Second, I kept having thoughts of my uncle while trying to use it. Some of them were even complete phrases, like “Just like him to leave the company’s tools in bad repair.” These are not thoughts that I have very often, especially since he passed away.

It is possible that this is an artifact of my subconscious, but I never actually watched my uncle use the weed wacker. I don’t have any kind of sensory association with him using it – only that it belonged to him, and was gifted to me after he passed away. So it’s not impossible that it’s a subconscious association, but it seems unlikely.

Ultimately there are really two components that are true – the first is it’s impossible to know whether the weed wacker is haunted or not, and the second is that it doesn’t matter.

The story that the weed wacker is haunted both adds meaning to, and fits within, the metanarrative of my worldview.
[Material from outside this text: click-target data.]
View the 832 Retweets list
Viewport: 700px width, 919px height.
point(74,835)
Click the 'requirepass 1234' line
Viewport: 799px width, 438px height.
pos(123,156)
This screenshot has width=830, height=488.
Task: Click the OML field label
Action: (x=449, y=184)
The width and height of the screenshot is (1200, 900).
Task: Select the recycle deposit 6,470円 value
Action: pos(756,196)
Whether it’s a conflux of memory and suggestion, or whether an actual supernatural force from the tool influenced me, the influence was still there. Real or not, the haunting still affected me.

Further, a haunting fulfills most of the narrative requirements of a haunting. A troubled spirit, who died before he was ready, and who left unresolved trauma in his wake. An unsolved tragedy of how he was too stubborn to see things differently, which ultimately cost him the chance to connect and be in a family relationship with a nephew.

Additional thoughts

In the time since I drafted this article, I watched the documentary movie The Unbinding. (It was good, mostly accurate, and less problematic than similar films.)

In it, one of the paranormal researchers describes some objects as “haunted for the owner, but I couldn’t duplicate the phenomena.” It reminded me of my weed wacker – someone else might be able to pick it up and use it with no problem, but for me it misbehaved.

I’ve also, since, been able to fire it up and get it working. That tells me that either my reactions to the situation (and all the memories it triggered) forced a spiritual change in the energy around the weed wacker; or that the haunting was circumstantial.

Back to my final analysis – utlimately, it does not matter whether the weed wacker was objectively haunted. I experienced it as haunted. Labeling it as such did not cause me any harmful delusions or inability to navigate my life. It’s no different than driving down the road, and characterizing an aggressive driver in a certain way – there’s no way to know the truth, but the story we tell about it makes a difference in how we perceive it.

Also, one last note – anyone want to buy a weed wacker?